» What to produce
The lines to reproduce from the material below are those from the one containing "The width and height of the screenshot is (960, 540)." through the one containing "Given: Click the player list scroll-up arrow", both included; write them out exactly and add nothing.
★ ★ ★ ★ ★
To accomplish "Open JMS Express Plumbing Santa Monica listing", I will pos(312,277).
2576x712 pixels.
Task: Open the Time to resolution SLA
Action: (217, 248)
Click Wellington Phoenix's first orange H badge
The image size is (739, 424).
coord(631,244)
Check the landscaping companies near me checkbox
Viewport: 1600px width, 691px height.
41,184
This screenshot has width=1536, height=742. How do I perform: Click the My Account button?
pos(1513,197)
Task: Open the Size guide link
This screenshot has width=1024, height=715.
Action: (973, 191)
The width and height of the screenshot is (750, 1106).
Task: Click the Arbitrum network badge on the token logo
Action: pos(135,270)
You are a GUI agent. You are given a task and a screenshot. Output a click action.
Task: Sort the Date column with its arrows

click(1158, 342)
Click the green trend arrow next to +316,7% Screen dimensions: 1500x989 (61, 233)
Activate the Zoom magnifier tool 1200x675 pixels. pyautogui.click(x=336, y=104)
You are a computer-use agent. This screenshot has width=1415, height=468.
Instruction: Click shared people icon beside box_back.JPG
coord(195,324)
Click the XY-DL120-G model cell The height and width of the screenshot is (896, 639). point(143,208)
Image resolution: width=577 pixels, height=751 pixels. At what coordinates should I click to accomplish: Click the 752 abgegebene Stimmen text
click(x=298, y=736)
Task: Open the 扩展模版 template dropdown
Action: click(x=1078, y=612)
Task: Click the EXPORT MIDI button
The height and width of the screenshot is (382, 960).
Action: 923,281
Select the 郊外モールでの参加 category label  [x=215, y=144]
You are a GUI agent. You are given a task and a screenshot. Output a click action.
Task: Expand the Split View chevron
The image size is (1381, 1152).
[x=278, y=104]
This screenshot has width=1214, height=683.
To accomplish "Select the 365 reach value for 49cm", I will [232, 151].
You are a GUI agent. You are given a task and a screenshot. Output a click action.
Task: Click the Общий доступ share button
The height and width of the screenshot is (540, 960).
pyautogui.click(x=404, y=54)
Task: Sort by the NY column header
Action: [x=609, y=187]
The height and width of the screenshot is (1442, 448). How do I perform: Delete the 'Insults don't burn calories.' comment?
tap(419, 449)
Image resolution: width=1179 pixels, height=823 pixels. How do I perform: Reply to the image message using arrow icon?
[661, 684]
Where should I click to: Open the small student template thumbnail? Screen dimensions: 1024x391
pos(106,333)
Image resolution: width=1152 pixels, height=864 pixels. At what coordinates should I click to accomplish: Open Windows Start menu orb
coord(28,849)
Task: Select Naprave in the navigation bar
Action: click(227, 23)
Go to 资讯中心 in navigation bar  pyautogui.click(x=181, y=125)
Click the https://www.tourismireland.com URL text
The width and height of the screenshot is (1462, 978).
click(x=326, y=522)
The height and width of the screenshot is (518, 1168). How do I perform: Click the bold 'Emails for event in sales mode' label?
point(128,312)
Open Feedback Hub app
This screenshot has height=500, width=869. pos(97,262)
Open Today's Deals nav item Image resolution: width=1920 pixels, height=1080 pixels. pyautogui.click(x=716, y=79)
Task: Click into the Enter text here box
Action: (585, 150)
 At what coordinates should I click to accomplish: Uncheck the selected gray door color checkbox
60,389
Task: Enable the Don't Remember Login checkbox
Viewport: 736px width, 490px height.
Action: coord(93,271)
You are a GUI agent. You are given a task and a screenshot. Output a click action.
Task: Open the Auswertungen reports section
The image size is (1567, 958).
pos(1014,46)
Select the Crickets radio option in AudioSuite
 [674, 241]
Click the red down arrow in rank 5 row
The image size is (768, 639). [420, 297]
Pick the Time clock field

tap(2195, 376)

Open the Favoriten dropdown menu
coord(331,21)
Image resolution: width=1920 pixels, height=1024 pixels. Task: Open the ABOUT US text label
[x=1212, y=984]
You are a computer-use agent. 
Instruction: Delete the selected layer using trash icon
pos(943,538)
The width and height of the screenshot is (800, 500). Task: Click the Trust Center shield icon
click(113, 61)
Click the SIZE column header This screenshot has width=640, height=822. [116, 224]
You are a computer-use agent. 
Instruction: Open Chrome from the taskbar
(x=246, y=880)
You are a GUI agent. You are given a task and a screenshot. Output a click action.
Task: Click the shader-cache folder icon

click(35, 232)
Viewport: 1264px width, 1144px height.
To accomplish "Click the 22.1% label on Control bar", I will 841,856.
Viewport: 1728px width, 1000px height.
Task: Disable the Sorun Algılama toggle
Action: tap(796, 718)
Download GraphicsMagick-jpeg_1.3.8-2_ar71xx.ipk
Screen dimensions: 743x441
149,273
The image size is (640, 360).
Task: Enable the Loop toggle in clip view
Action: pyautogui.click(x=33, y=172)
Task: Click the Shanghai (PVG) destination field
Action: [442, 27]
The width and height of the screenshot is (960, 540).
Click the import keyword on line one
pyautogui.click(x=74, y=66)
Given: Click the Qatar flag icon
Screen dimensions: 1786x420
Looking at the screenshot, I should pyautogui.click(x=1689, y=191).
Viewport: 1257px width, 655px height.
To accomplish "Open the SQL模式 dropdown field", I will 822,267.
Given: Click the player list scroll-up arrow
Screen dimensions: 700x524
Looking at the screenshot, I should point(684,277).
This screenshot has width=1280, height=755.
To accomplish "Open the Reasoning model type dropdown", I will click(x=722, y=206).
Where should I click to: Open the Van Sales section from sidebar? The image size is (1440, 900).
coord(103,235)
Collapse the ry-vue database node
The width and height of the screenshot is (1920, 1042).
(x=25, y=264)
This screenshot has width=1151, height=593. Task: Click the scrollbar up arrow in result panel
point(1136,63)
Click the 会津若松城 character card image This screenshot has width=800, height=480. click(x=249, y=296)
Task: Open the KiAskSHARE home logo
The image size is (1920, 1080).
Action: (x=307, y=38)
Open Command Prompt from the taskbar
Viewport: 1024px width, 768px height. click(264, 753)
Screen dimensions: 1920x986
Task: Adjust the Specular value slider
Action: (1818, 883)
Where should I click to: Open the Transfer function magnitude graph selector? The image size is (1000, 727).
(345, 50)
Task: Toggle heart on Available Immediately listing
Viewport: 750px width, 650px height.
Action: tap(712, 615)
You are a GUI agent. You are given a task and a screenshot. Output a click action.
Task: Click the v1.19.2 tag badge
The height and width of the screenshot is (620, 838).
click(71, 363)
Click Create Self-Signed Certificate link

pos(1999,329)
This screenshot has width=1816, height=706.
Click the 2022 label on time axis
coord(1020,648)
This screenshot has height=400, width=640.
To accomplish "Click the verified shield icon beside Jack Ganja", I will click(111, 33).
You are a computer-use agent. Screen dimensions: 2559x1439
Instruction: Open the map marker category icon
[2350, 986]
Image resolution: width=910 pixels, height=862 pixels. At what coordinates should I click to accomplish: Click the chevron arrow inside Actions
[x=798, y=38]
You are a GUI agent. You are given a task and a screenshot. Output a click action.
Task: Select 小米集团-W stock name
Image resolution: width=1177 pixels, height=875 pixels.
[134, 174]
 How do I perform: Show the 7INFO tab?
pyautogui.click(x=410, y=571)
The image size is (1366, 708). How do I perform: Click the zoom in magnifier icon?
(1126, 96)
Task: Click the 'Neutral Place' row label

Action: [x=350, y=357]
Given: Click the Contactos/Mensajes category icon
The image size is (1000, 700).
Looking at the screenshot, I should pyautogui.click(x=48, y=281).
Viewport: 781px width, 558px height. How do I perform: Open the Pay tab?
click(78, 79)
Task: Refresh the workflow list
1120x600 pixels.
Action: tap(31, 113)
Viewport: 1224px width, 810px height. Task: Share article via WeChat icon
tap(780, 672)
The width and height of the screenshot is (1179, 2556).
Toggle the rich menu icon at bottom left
★ ★ ★ ★ ★
» Task answer
The width and height of the screenshot is (960, 540).
Click the import keyword on line one
pyautogui.click(x=74, y=66)
Given: Click the Qatar flag icon
Screen dimensions: 1786x420
Looking at the screenshot, I should pyautogui.click(x=1689, y=191).
Viewport: 1257px width, 655px height.
To accomplish "Open the SQL模式 dropdown field", I will 822,267.
Given: Click the player list scroll-up arrow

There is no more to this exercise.